Optimization Models for Collaborative Vessel Allocation : A Computational Study of How Collaboration Between Shipping Companies Can Reduce Fuel Costs and CO2 Emissions
Abstract
Transportation by sea entails costs for shipping companies as well as emissions that
contributes to the challenges regarding global warming. A variety of approaches can be
implemented in order to facilitate reductions of these measures. In our thesis, we study
how collaboration between shipping companies that carries out a sequence of deliveries
with time windows can be a way of reducing fuel costs and CO2 emissions. To explore
this, we formulate two optimization models in terms of mixed integer linear problems that
minimizes the fuel costs resulting from the sequence of deliveries. The main decisions to
be made in these models are the vessel allocation and the choice of speed levels. Fuel
consumption forms the basis for the fuel costs and the CO2 emissions. Because the
relationship between speed and fuel consumption is nonlinear, the relationship is linearized
to formulate linear models. Collaboration is defined in terms of a collaborative decision of
vessel allocation and speed levels where the shipping companies join their fleets of vessels
and the deliveries that are requested to be carried out.
In our computational study, the models are implemented using a dataset obtained from
the company Signal Ocean. In addition, data regarding fuel consumption is collected from
the Clarksons Research Portal. A variety of time window scenarios are implemented in
order to explore the effects of collaboration when the underlying assumptions changes.
The results show that joining the fleets of vessels and the requested deliveries in the
decision of vessel allocation and choice of speed levels implies considerable reductions in
both fuel costs and CO2 emissions.

★ ★ ★ ★

• Job 1
Turn the entries, from the first one through the line with "[Search] (213, 44)", into a Markdown table with the columns "Row" and "Line", leaving out blank lines.
The passage and the entries that come after it are unrelated.

• Records for this exercise
★ ★ ★ ★

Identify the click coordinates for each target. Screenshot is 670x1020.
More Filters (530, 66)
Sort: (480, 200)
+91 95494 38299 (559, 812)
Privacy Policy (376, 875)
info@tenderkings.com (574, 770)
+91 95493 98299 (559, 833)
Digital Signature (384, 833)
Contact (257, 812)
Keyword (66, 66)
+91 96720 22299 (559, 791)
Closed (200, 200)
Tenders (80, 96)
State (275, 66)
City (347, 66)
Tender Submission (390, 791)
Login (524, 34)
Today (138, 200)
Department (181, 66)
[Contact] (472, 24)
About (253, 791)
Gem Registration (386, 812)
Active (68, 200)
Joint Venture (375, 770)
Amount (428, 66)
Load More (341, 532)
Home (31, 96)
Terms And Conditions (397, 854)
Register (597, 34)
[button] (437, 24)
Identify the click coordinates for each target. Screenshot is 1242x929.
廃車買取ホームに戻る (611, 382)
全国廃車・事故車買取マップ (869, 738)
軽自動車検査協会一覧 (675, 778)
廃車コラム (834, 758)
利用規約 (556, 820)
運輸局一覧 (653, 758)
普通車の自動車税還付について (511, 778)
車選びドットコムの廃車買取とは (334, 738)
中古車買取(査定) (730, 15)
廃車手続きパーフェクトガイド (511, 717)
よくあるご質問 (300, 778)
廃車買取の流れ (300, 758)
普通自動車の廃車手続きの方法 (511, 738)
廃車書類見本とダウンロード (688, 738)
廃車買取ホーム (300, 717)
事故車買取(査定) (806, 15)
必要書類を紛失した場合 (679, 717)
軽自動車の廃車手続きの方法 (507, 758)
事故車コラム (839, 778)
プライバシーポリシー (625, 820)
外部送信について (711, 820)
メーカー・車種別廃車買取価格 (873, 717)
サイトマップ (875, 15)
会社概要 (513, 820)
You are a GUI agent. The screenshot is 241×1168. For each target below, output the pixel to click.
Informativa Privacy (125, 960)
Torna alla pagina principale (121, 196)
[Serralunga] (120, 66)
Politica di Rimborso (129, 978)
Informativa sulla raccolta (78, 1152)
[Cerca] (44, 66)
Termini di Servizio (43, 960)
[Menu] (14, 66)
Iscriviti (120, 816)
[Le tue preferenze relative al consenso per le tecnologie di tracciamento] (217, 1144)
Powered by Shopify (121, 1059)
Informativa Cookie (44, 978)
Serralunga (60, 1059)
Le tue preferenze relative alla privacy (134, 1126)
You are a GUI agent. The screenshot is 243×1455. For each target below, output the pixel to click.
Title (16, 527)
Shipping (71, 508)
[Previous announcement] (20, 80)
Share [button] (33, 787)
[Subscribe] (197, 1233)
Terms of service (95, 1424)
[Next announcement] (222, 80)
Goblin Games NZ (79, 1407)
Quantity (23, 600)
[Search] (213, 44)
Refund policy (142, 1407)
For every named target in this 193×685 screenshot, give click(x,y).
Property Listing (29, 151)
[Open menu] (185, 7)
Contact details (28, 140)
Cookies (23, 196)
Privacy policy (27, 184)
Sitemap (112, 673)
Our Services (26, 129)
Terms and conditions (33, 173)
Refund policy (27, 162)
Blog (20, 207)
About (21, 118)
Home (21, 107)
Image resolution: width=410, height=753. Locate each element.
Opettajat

★ ★ ★ ★

• Job 2
According to the abstract on collaborative vessel allocation, where was the fuel consumption data collected from?

• Written answer 1
| Row | Line |
|---|---|
| 1 | Identify the click coordinates for each target. Screenshot is 670x1020. |
| 2 | More Filters (530, 66) |
| 3 | Sort: (480, 200) |
| 4 | +91 95494 38299 (559, 812) |
| 5 | Privacy Policy (376, 875) |
| 6 | info@tenderkings.com (574, 770) |
| 7 | +91 95493 98299 (559, 833) |
| 8 | Digital Signature (384, 833) |
| 9 | Contact (257, 812) |
| 10 | Keyword (66, 66) |
| 11 | +91 96720 22299 (559, 791) |
| 12 | Closed (200, 200) |
| 13 | Tenders (80, 96) |
| 14 | State (275, 66) |
| 15 | City (347, 66) |
| 16 | Tender Submission (390, 791) |
| 17 | Login (524, 34) |
| 18 | Today (138, 200) |
| 19 | Department (181, 66) |
| 20 | [Contact] (472, 24) |
| 21 | About (253, 791) |
| 22 | Gem Registration (386, 812) |
| 23 | Active (68, 200) |
| 24 | Joint Venture (375, 770) |
| 25 | Amount (428, 66) |
| 26 | Load More (341, 532) |
| 27 | Home (31, 96) |
| 28 | Terms And Conditions (397, 854) |
| 29 | Register (597, 34) |
| 30 | [button] (437, 24) |
| 31 | Identify the click coordinates for each target. Screenshot is 1242x929. |
| 32 | 廃車買取ホームに戻る (611, 382) |
| 33 | 全国廃車・事故車買取マップ (869, 738) |
| 34 | 軽自動車検査協会一覧 (675, 778) |
| 35 | 廃車コラム (834, 758) |
| 36 | 利用規約 (556, 820) |
| 37 | 運輸局一覧 (653, 758) |
| 38 | 普通車の自動車税還付について (511, 778) |
| 39 | 車選びドットコムの廃車買取とは (334, 738) |
| 40 | 中古車買取(査定) (730, 15) |
| 41 | 廃車手続きパーフェクトガイド (511, 717) |
| 42 | よくあるご質問 (300, 778) |
| 43 | 廃車買取の流れ (300, 758) |
| 44 | 普通自動車の廃車手続きの方法 (511, 738) |
| 45 | 廃車書類見本とダウンロード (688, 738) |
| 46 | 廃車買取ホーム (300, 717) |
| 47 | 事故車買取(査定) (806, 15) |
| 48 | 必要書類を紛失した場合 (679, 717) |
| 49 | 軽自動車の廃車手続きの方法 (507, 758) |
| 50 | 事故車コラム (839, 778) |
| 51 | プライバシーポリシー (625, 820) |
| 52 | 外部送信について (711, 820) |
| 53 | メーカー・車種別廃車買取価格 (873, 717) |
| 54 | サイトマップ (875, 15) |
| 55 | 会社概要 (513, 820) |
| 56 | You are a GUI agent. The screenshot is 241×1168. For each target below, output the pixel to click. |
| 57 | Informativa Privacy (125, 960) |
| 58 | Torna alla pagina principale (121, 196) |
| 59 | [Serralunga] (120, 66) |
| 60 | Politica di Rimborso (129, 978) |
| 61 | Informativa sulla raccolta (78, 1152) |
| 62 | [Cerca] (44, 66) |
| 63 | Termini di Servizio (43, 960) |
| 64 | [Menu] (14, 66) |
| 65 | Iscriviti (120, 816) |
| 66 | [Le tue preferenze relative al consenso per le tecnologie di tracciamento] (217, 1144) |
| 67 | Powered by Shopify (121, 1059) |
| 68 | Informativa Cookie (44, 978) |
| 69 | Serralunga (60, 1059) |
| 70 | Le tue preferenze relative alla privacy (134, 1126) |
| 71 | You are a GUI agent. The screenshot is 243×1455. For each target below, output the pixel to click. |
| 72 | Title (16, 527) |
| 73 | Shipping (71, 508) |
| 74 | [Previous announcement] (20, 80) |
| 75 | Share [button] (33, 787) |
| 76 | [Subscribe] (197, 1233) |
| 77 | Terms of service (95, 1424) |
| 78 | [Next announcement] (222, 80) |
| 79 | Goblin Games NZ (79, 1407) |
| 80 | Quantity (23, 600) |
| 81 | [Search] (213, 44) |

• Written answer 2
The Clarksons Research Portal.